Margarette’s Feast
Picture: C
Sound: C+ Extras: C Film: B-
The silent movie comes back, sort of, in Renato Falcao’s
all-music, no-dialogue Margarette’s Feast. This 2002 film from Brazil is a comedy about Brazil today and its
class division, but this is not always obvious and its form shows that seeing
the truth in such matters is at the roots of silent comedy to begin with. Though not always successful, the film is
filled with enough energy to offset any repetition and things we have seen before.
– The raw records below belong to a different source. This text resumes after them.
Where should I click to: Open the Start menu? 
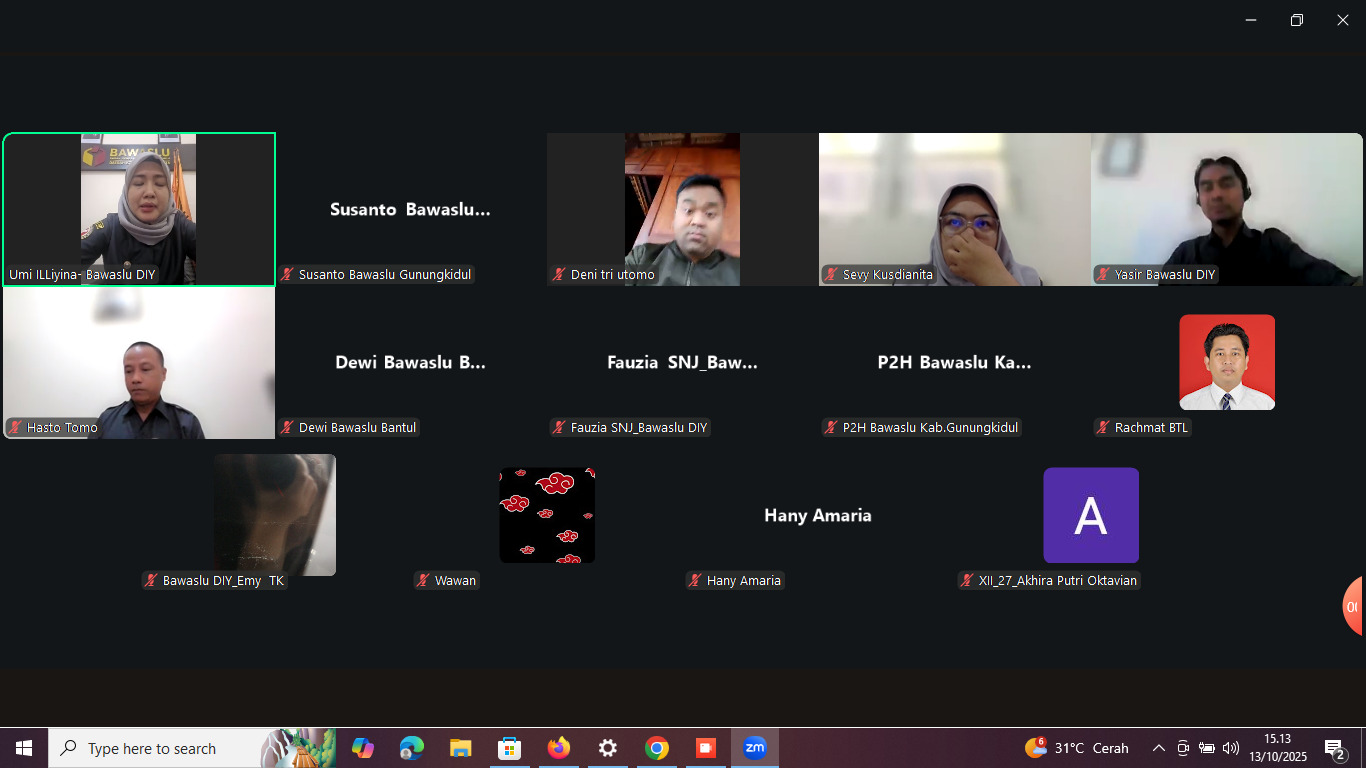pos(22,748)
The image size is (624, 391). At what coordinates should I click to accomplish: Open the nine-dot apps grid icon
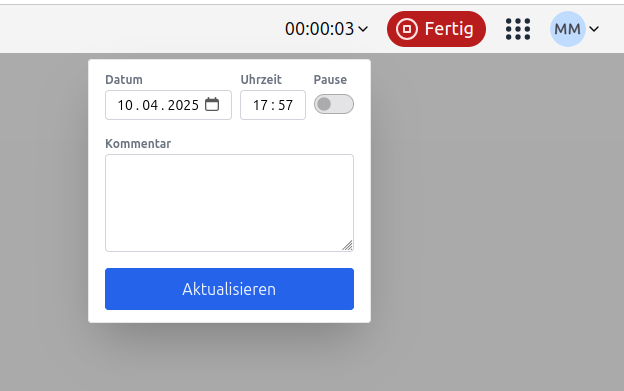518,29
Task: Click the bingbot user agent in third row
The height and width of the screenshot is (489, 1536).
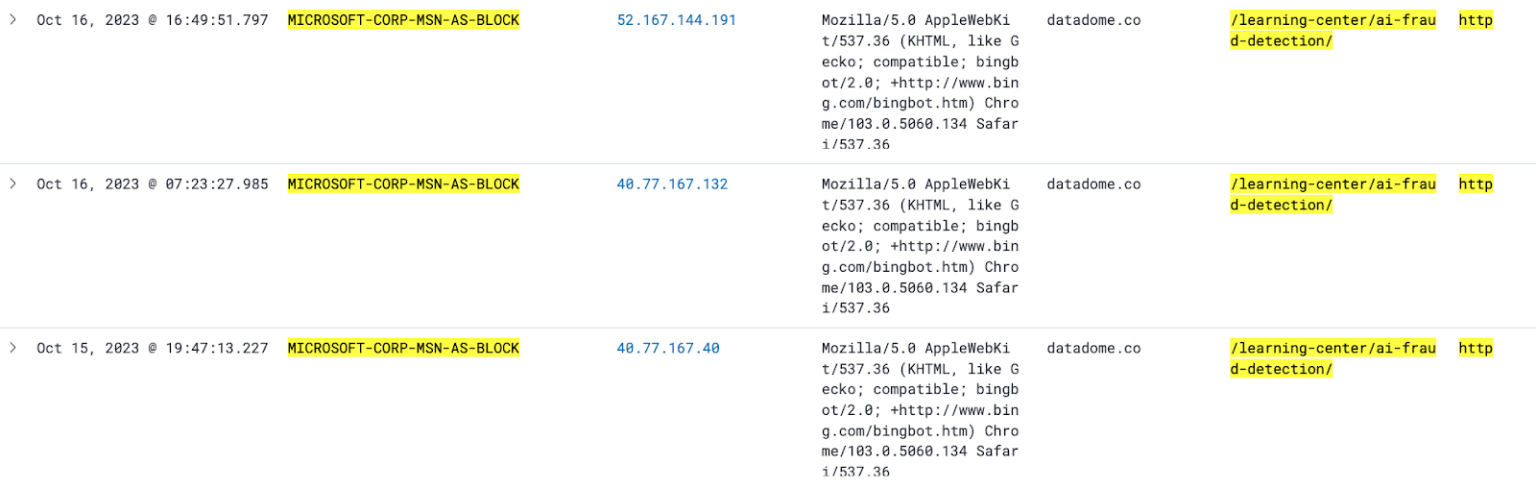Action: [919, 410]
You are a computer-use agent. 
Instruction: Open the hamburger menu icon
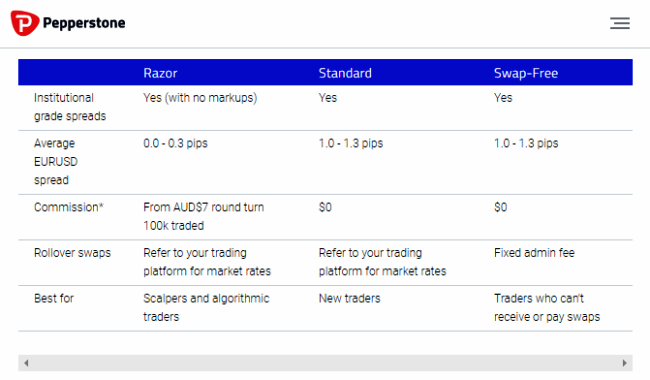pos(620,23)
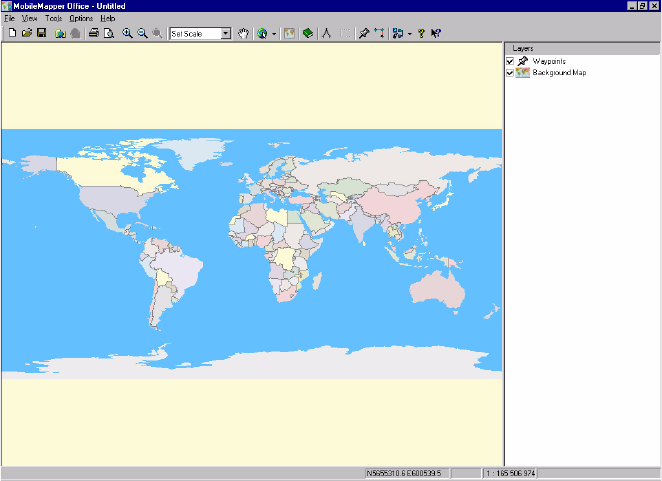Save the map with the diskette icon
The height and width of the screenshot is (481, 662).
pyautogui.click(x=41, y=33)
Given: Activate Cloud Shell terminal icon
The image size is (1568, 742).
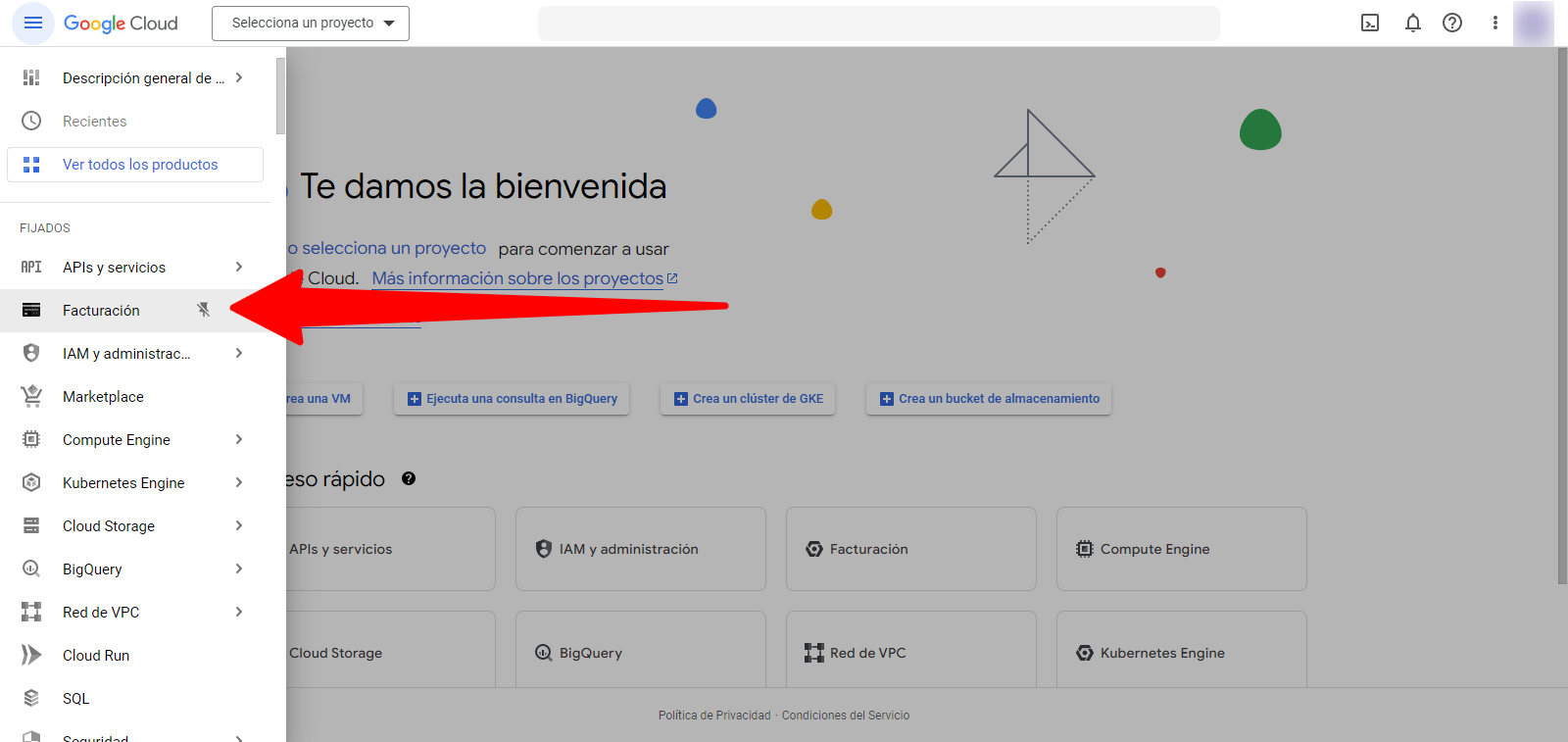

This is likely the first film of its kind
since Mel Brooks’ Silent Movie (1976), which only had one word of
dialogue in the entire film as a gag.
That film too was political, but in different ways as it
mocked Hollywood, et al. Another thing
Falcao manages to pull off is never allowing the style, humor or pace to
trivialize the subject matter. The idea
of a suitcase that never runs out of money is amusing, though there are
still-humorous opportunities that may have been missed out on. At 80 minutes, the film quits while its
ahead and is one of the few such artsy high concept projects of late that works
more often than not, making it worth a look.
The letterboxed 1.85 X 1 image is all in black and white,
but of the newer kind with weak blacks and many grays, plus a transfer here
that has microdigital hazing throughout.
This could be from a PAL to NTSC conversion, but it is harder to tell
with the more commercial monochrome stock.
It still does a good job of trying to look like old silent films under
the circumstances. The Dolby Digital
2.0 Stereo has no real surround information, but is clean and clear for its all
music score. Extras are few, but
include text information and trailers for other Global Lens series
installments, deleted scenes that are not bad, a discussion guide, statement
from the director, his text biography and a film in context section that is the
highlight of these mostly text features.